I am doing this partly because as from the David Perry article, students are on Facebook, not Twitter. Twitter is mostly for middle-aged, professional types. The few students who are on Twitter don’t use it the way most people I follow do–to share a link or engage with colleagues. I also don’t like pushing a particular service–Twitter does serve up its strange form of spam, and I don’t think mandating commercial Twitter use is a good idea. At the same time, I want to encourage professionalizing whatever social media platform students happen to be on, whether that be Facebook, Twitter, or as a blog commenter.

The fact that students really are not on Twitter and don’t usually use it well leads me to one point I want to emphasize: Today’s students are not generally more technologically advanced, digitally native, or even more social-media proficient than the typical professor.
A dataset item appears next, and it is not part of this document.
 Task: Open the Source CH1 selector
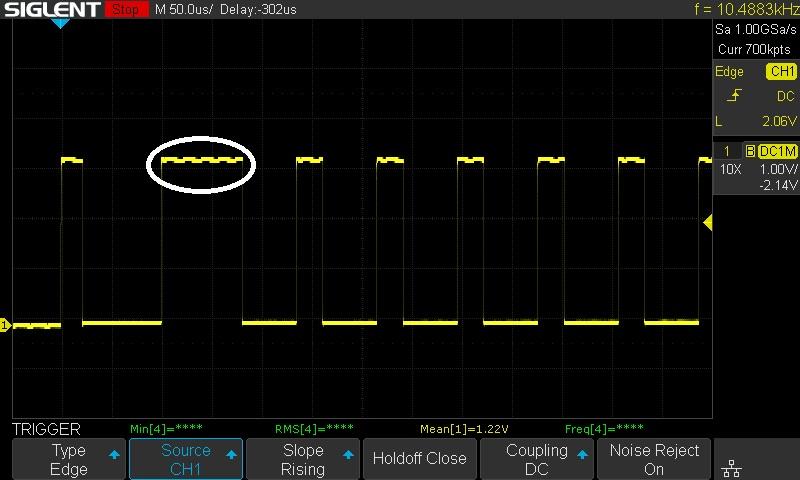185,460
So get over the myths–there may have been some point in the 1980s when the youngsters really were technological tinkerers, but for the most part the students are not now any more technologically adept–and in some cases much less digitally-savvy–than the typical aging professoriate.
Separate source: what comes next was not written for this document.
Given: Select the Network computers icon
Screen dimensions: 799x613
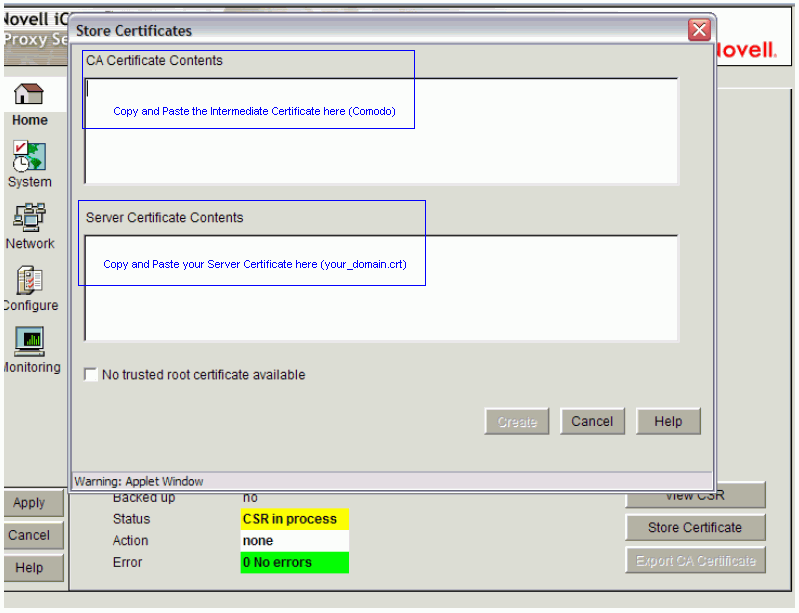Looking at the screenshot, I should pyautogui.click(x=29, y=217).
Comments welcome for a just-in-time faculty workshop. Now I must write a just-in-time syllabus. Yikes!

Update: This statement about students being on Facebook caused a mini-debate on Twitter. My evidence for that statement was from my own students but also this 2012 article, Social Networks and College Choices: “Of the more than 7,000 students surveyed, nearly three-quarters said they check Facebook at least once per day, while more than half never use Twitter, the next-most-visited network. Pinterest, Tumblr, and Instagram were even less popular.” That said, I’m inspired to survey my students and will report back!

Living Anthropologically means documenting history, interconnection, and power during a time of global transformation. We need to care for others as we attempt to build a world together. This blog is a personal project of Jason Antrosio, author of Fast, Easy, and In Cash: Artisan Hardship and Hope in the Global Economy. For updates, subscribe to the YouTube channel or follow on Twitter.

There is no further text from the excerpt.